This blog post is Part 2 of a multi-part series of posts intended to introduce options in Python available for reading (importing) data (with particular emphasis on time series data, and how to handle .csv, .xls and .xlsx files); (2) organizing time series data in Python (with emphasis on using the open-source data analysis library pandas); and (3) exporting/saving data from Python.
Part 1 of the series focused on approaches for reading (importing) time series data, with particular emphasis on how (and how not) to handle data in MS Excel spreadsheets.
This blog post presents a flexible python function I developed to import time series outputs from a simulation model into a dictionary of 3D pandas DataFrames (DFs).
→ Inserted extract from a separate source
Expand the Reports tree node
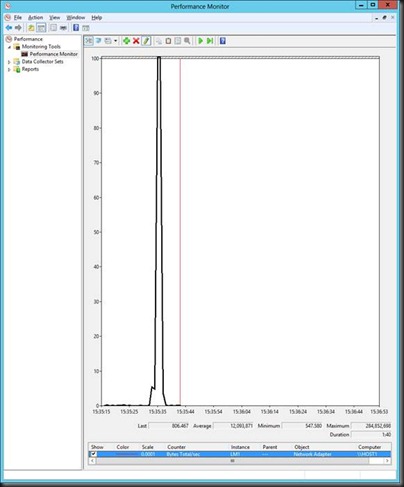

This function is part of a data importing and exporting module included in the PySedSim simulation model I have been developing in the last year, but you can use this function for time series outputs from any simulation model, provided the data are stored in .csv files and organized in the format shown in Fig. 2.
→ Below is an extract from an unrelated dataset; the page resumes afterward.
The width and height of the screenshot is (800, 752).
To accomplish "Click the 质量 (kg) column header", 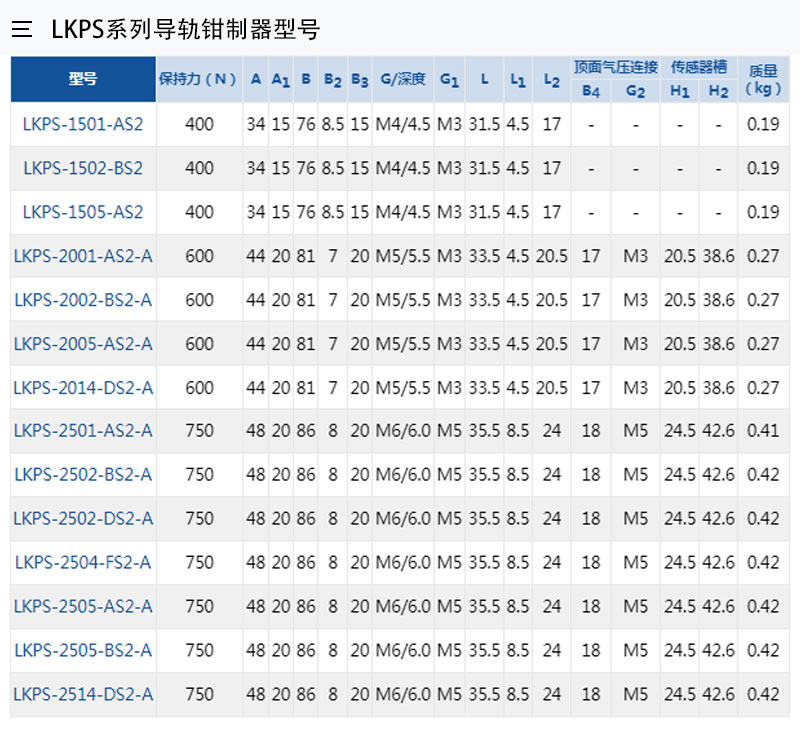I will click(x=763, y=79).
The value of this function is it creates a single dictionary of 3D pandas DFs storing time series outputs from multiple simulation “scenarios”; for multiple system locations (e.g., Reservoir 1, Reservoir 2…); multiple state variables (reservoir water storage, suspended sediment load, etc.); and multiple realizations, or stochastic simulation ensemble members (e.g., Realization 1, Realization 2, …, Realization 1000). I have found the 3D DFs to have more reliable functionality than 4D DFs, so I have elected not to use a fourth pandas panel dimension in this function.
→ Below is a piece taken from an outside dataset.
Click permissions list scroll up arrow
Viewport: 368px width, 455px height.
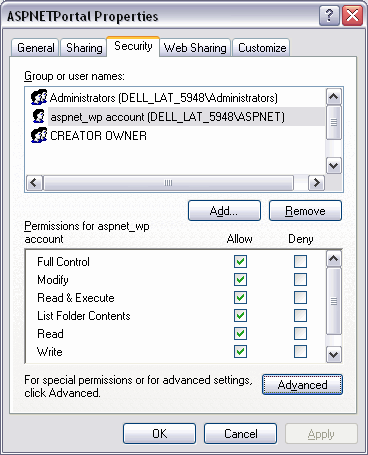tap(334, 259)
In a future post, I will then present some additional modules I have developed that use Pandas functionality to evaluate “performance” of different system locations (e.g., reservoirs) with respect to a diverse set of temporal resampling strategies and distribution statistics.
Below is the Python function, which you are welcome to use and/or modify for your own purposes. Please note that I had trouble reproducing Python formatting in the blog post (and some html characters get incorrectly inserted), and apparently I cannot post a link to a .py file, so it will eventually be on Github in late 2016.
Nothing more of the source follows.